Gov. Paul LePage has determined certain Maine residents in need are priorities when it comes to awarding state assistance and that others clearly are not.
Accordingly, he and his administration have made budgeting for the state’s range of public assistance and human services programs a zero-sum game: If “able-bodied” adults receive state-funded medical coverage, it comes at the expense of elderly residents in nursing homes. Small amounts of General Assistance for noncitizens in immigration limbo with few resources and no legal ability to work come at the expense of housing supports for those with developmental disabilities, under those zero-sum calculations.
Separate courts offered two doses of legal resolution this week on the administration’s efforts to “reprioritize” state assistance. In one instance, the answer was that the administration couldn’t move ahead in denying health coverage to some low-income young adults; it would violate federal law. In the other, the answer was that LePage’s administration had subverted state law in order to implement a policy denying General Assistance to some noncitizens.
While the administration continues to argue it is fighting to set priorities for doling out limited resources, those budget-conscious claims simply don’t hold up in these two cases. It’s not only the budget figures that undermine them. It’s the LePage administration’s choice to pursue its assistance-denying agenda at all costs — including mounting legal fees and a disregard for state law.
On Monday, the U.S. Supreme Court declined to hear one LePage case in which he sought, in violation of federal law, to eliminate Medicaid coverage for about 6,000 low-income 19- and 20-year-olds. On Tuesday came the other decision: LePage’s Department of Health and Human Services flouted state law in its attempt to bar towns and cities from giving General Assistance to certain noncitizens — largely those with pending applications for asylum who can’t work while their applications are in administrative limbo. (To be sure, the LePage administration did win a partial victory in the latter case, as Superior Court Justice Thomas D. Warren acknowledged the administration, under federal law, had no obligation to reimburse towns and cities that awarded General Assistance to noncitizens not considered “qualified aliens.”)
The total budget bill?
Medicaid coverage for low-income 19- and 20-year-olds costs the state about $6 million per year. General Assistance for the noncitizens in question makes up a small portion of a program that costs the state about $12 million per year. That’s in the context of more than $3 billion in state spending each year, including more than $1 billion in state spending at DHHS.
Aside from the small nature of the budget lines, what’s especially confounding is the administration’s dogged pursuit of these two assistance-cutting initiatives — laws be damned.
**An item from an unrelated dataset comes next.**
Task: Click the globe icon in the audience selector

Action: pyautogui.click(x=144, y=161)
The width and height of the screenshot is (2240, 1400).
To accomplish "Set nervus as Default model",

LePage’s bid to have the Supreme Court hear its Medicaid case simply was the latest legal volley in a frivolous battle against the Obama administration stretching back to 2012. LePage’s choice to escalate his beef with the federal government to the courts ultimately will cost taxpayers more than $100,000 in legal fees, according to the Associated Press. If LePage simply allowed a reasonable legal analysis to guide his decision-making, he would have realized he had the weakest of cases. He could have made the responsible choice to cut his losses and move on, instead of waste taxpayers’ time and money.
In fighting the General Assistance battle, the LePage administration showed a blatant disregard for state law by making an end run around the state’s rulemaking process — which requires public input, a sign-off by the attorney general and, in some cases, legislative approval — in order to get its way and carry out a legally significant General Assistance policy change.
“[T]he fact that DHHS originally sought to proceed by rulemaking” before Attorney General Janet Mills’ office initially refused to sign off on the change “is a telling acknowledgement that rulemaking is required,” Superior Court Justice Thomas D. Warren wrote in his 20-page order.
Thankfully, the courts this week have reined in LePage and his dangerously expansive view of the power of his office. Unfortunately, we don’t have much hope LePage will take any lasting lessons from this legal schooling.